- [問題]:
「読む文章」をもとに、次の問いに答えてください。
(a) 本日紹介される本の書名は何ですか。
(b) 筆者は前作を読んだとき、結末についてどう感じましたか。
(c) 続編を手に取るとき、筆者は何にならないかと心配しましたか。

- [読む文章]:
『変な家2』は前作超えか? 年150冊の活字中毒者が「時間の無駄」か判定
さて、本日ご紹介するのは、社会現象にもなった『変な家』の続編、雨穴(うけつ)さんの『変な家2 〜11の間取り図〜』です。
前作は映画化もされ、その不気味な間取り図とゾクゾクする展開が大きな話題となりました。 正直なところ、私(Low calm)は前作を読んだとき、「面白い。だが、結末はややオカルトに振り切ったな」と感じ、少しだけ物足りなさを覚えていたのも事実です。
だからこそ、続編である『変な家2』を手に取るとき、こう思いました。 「これは、私の大切な時間を費やす価値があるのか?」 「また同じパターンの、“時間の無駄” にならないか?」

- [提供データ]:
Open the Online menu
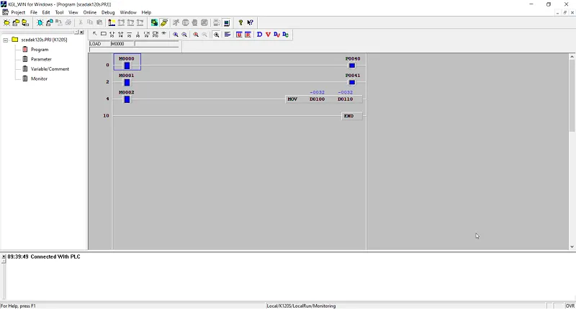 [x=89, y=12]
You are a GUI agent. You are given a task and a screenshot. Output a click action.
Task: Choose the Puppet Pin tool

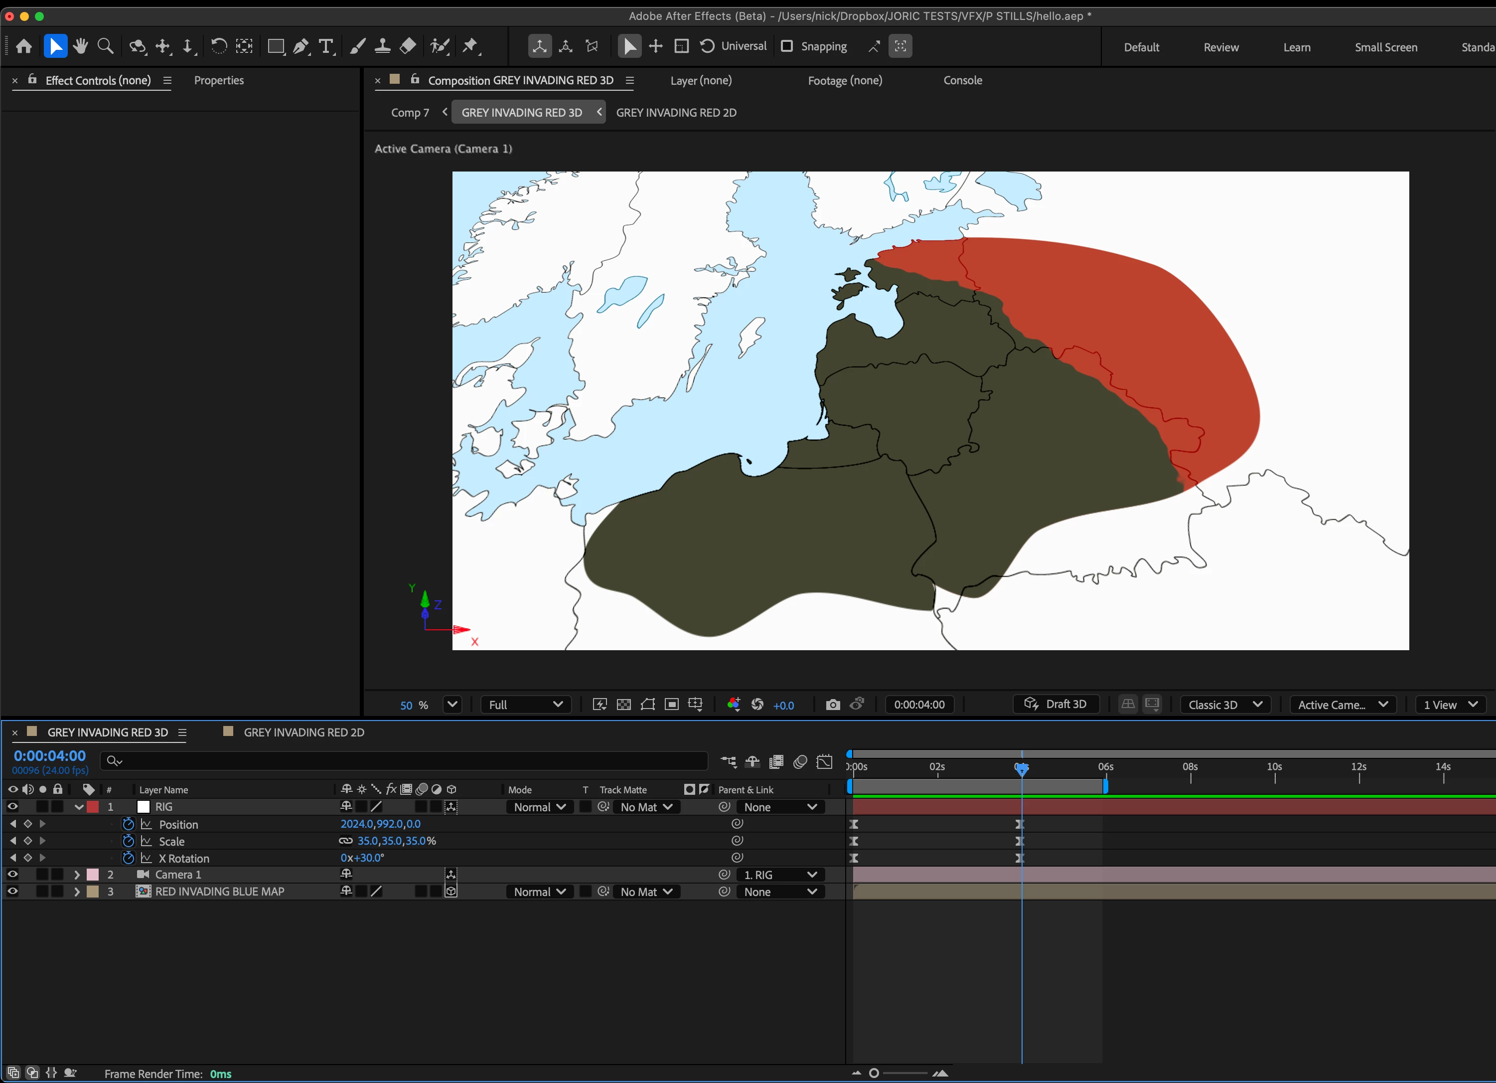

- [記述回答]:
(a) 書名は『変な家2 〜11の間取り図〜』です。
(b) 結末はややオカルトに振り切ったと感じ、少しだけ物足りなさを覚えました。
(c) また同じパターンの「時間の無駄」にならないかと心配しました。